## Data to process
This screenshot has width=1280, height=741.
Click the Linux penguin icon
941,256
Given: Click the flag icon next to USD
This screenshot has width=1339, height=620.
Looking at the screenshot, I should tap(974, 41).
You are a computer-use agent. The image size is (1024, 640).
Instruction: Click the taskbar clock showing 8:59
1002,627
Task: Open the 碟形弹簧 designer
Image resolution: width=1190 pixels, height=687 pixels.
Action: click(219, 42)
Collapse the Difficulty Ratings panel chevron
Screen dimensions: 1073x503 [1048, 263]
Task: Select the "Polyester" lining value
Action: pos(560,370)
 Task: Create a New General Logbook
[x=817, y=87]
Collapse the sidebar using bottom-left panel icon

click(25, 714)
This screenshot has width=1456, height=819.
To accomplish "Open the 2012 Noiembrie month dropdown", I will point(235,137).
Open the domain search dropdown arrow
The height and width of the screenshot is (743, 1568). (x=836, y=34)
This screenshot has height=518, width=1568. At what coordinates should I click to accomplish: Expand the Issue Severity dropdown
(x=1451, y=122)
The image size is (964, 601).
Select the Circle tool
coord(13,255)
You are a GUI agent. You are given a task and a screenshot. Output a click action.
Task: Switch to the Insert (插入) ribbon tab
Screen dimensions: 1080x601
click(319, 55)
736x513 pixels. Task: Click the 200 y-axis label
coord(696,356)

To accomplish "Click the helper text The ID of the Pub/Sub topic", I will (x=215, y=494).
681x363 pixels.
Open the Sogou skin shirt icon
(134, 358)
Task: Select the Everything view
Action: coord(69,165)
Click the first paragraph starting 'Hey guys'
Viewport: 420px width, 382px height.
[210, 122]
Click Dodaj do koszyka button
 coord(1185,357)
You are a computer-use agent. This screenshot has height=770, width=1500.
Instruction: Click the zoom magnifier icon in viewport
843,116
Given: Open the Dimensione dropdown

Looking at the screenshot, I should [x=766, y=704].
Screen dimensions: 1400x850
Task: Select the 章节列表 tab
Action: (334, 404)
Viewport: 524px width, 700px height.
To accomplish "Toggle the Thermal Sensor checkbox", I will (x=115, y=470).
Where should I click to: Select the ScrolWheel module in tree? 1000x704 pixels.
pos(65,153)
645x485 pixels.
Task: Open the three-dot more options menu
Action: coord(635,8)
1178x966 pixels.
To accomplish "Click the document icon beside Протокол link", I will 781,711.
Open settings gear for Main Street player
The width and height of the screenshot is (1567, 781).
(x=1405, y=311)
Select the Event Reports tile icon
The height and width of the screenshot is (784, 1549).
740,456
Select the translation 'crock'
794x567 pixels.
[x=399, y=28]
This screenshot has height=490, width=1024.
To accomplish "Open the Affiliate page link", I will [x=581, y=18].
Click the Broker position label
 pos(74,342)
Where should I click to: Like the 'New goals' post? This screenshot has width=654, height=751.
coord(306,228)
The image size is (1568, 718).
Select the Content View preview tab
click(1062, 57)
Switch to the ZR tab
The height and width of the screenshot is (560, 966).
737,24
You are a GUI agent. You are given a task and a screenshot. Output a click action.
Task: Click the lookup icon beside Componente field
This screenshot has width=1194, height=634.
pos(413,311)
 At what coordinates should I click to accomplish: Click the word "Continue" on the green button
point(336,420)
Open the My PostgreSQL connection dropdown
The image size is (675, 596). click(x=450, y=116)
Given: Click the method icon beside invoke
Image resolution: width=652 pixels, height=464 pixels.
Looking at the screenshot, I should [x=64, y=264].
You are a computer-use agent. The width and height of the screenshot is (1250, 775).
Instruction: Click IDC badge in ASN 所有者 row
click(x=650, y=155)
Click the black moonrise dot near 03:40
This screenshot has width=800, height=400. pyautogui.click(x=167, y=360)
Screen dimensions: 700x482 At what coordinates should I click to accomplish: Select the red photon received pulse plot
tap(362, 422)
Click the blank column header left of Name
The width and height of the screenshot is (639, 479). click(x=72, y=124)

## Directions
The result should consist solely of the lines from the one that contains "Given: Click the method icon beside invoke" to the last line of the records above, reproduced exactly.

## Response
Given: Click the method icon beside invoke
Image resolution: width=652 pixels, height=464 pixels.
Looking at the screenshot, I should [x=64, y=264].
You are a computer-use agent. The width and height of the screenshot is (1250, 775).
Instruction: Click IDC badge in ASN 所有者 row
click(x=650, y=155)
Click the black moonrise dot near 03:40
This screenshot has width=800, height=400. pyautogui.click(x=167, y=360)
Screen dimensions: 700x482 At what coordinates should I click to accomplish: Select the red photon received pulse plot
tap(362, 422)
Click the blank column header left of Name
The width and height of the screenshot is (639, 479). click(x=72, y=124)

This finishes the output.